- [PROVIDED DATA]

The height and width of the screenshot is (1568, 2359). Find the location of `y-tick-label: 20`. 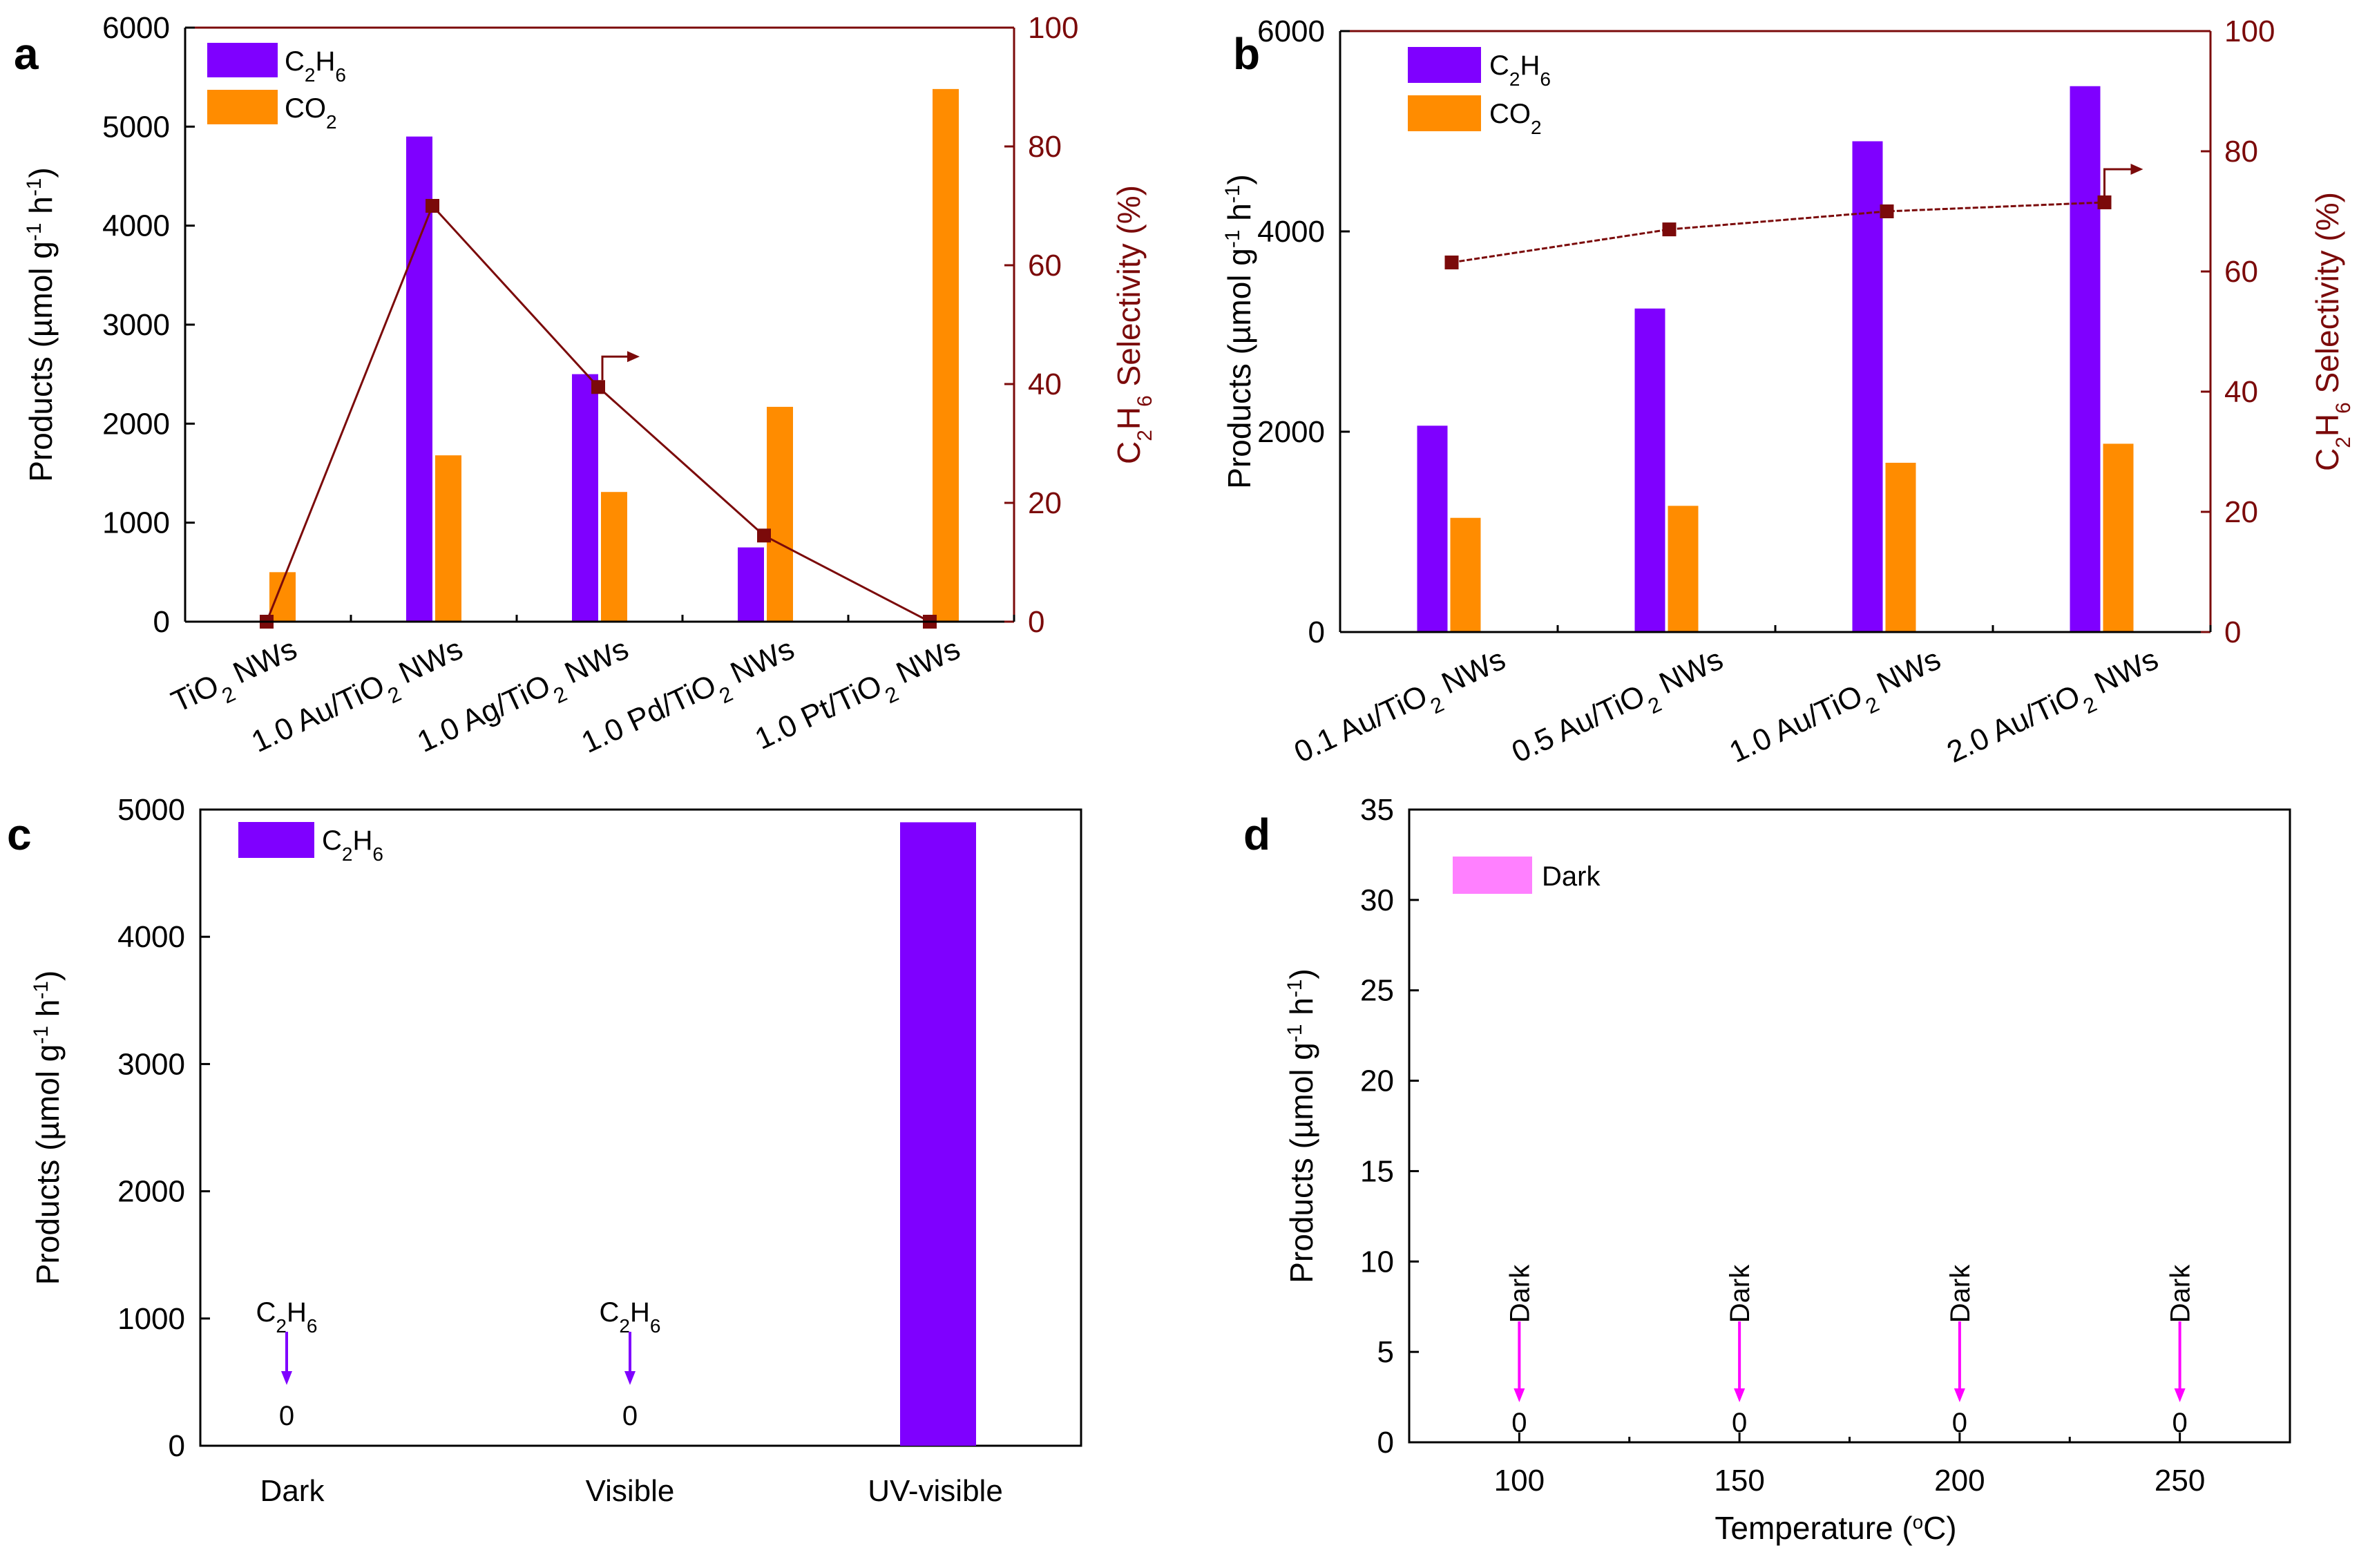

y-tick-label: 20 is located at coordinates (1377, 1081).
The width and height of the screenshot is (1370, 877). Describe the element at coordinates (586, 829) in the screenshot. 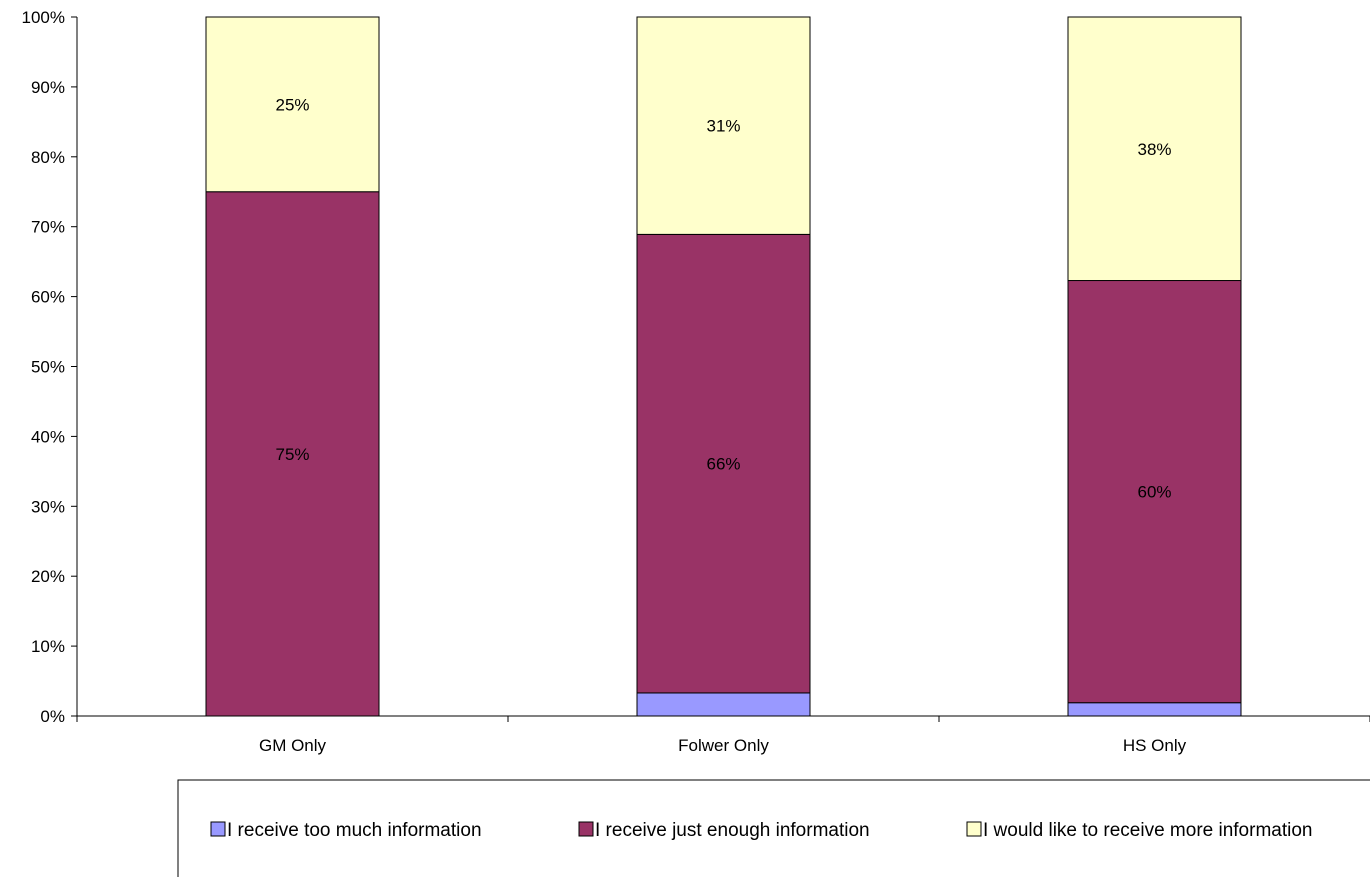

I see `legend-swatch-just-enough` at that location.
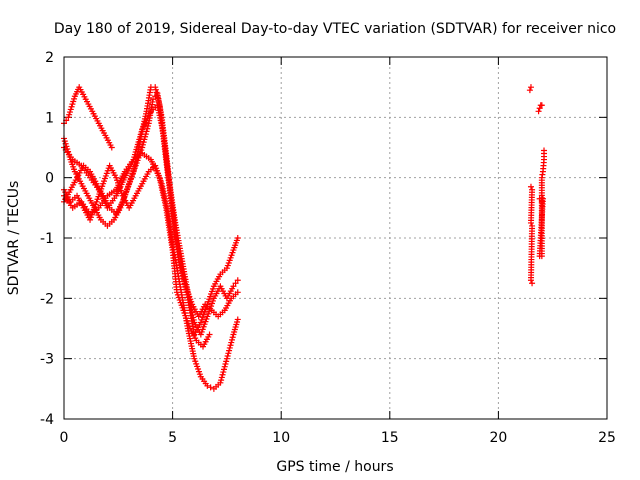  Describe the element at coordinates (334, 467) in the screenshot. I see `x-axis-label: GPS time / hours` at that location.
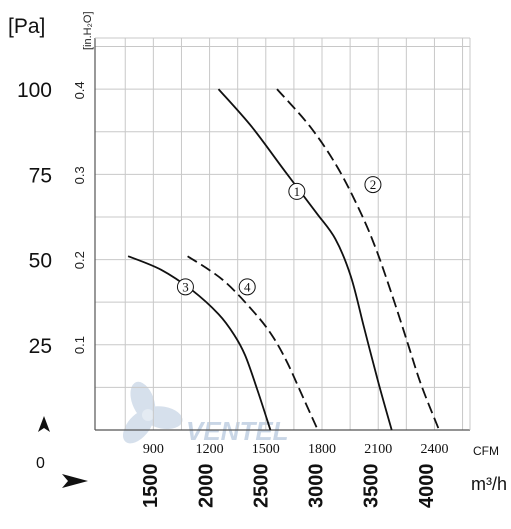  I want to click on y-axis-inh2o-unit: [in.H₂O], so click(88, 32).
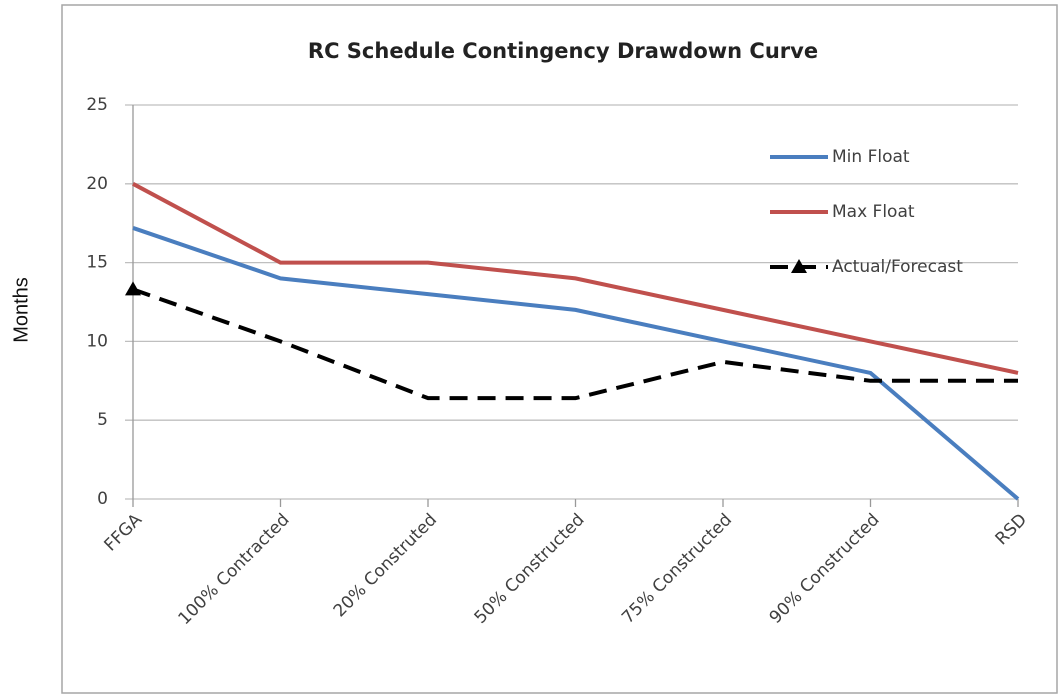  What do you see at coordinates (97, 105) in the screenshot?
I see `y-tick-label: 25` at bounding box center [97, 105].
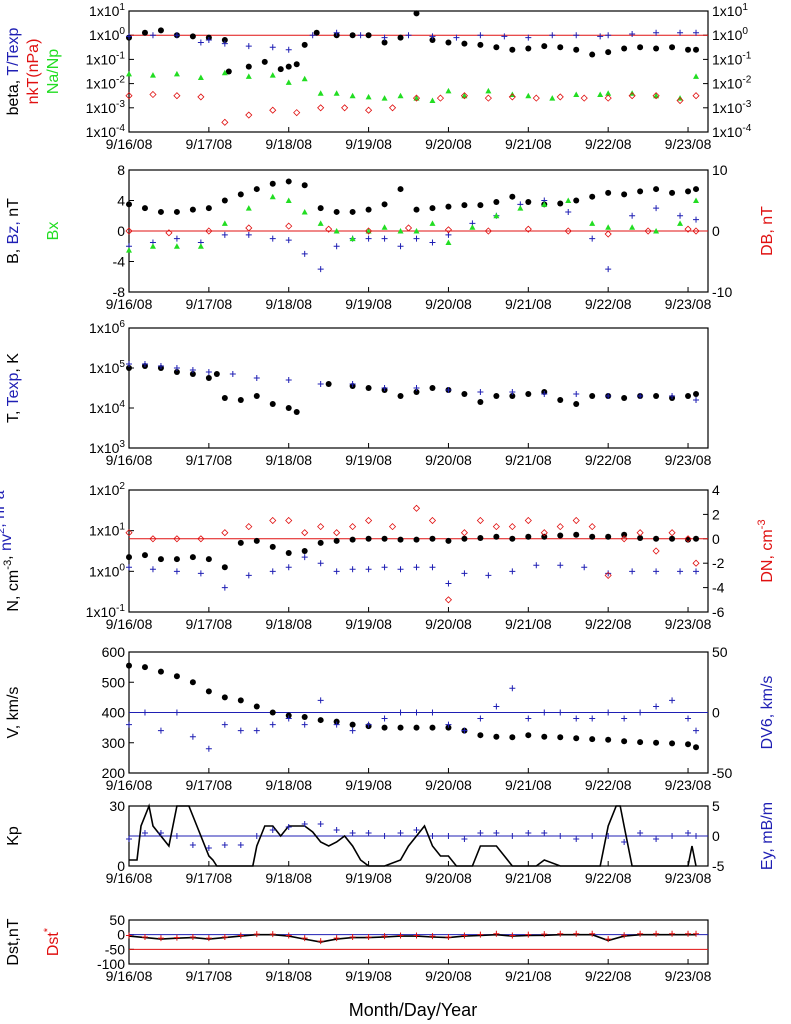 The width and height of the screenshot is (791, 1024). Describe the element at coordinates (608, 976) in the screenshot. I see `x-tick-label: 9/22/08` at that location.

- [TASK DIRECTIONS] Lay out every line of the entries above as a Markdown table with the columns Row and Text, numbering the rows and leaving out blank lines and the pictures.

- [OUTPUT OF THE EXERCISE]
| Row | Text |
|---|---|
| 1 | The height and width of the screenshot is (1568, 2359). Find the location of `y-tick-label: 20`.  |
| 2 | y-tick-label: 20 is located at coordinates (1377, 1081). |
| 3 | The width and height of the screenshot is (1370, 877). Describe the element at coordinates (586, 829) in the screenshot.  |
| 4 | I see `legend-swatch-just-enough` at that location. |
| 5 |   Describe the element at coordinates (334, 467) in the screenshot. I see `x-axis-label: GPS time / hours` at that location. |
| 6 |   I want to click on y-axis-inh2o-unit: [in.H₂O], so click(88, 32). |
| 7 |   What do you see at coordinates (97, 105) in the screenshot? |
| 8 | I see `y-tick-label: 25` at bounding box center [97, 105]. |
| 9 |  The width and height of the screenshot is (791, 1024). Describe the element at coordinates (608, 976) in the screenshot. I see `x-tick-label: 9/22/08` at that location. |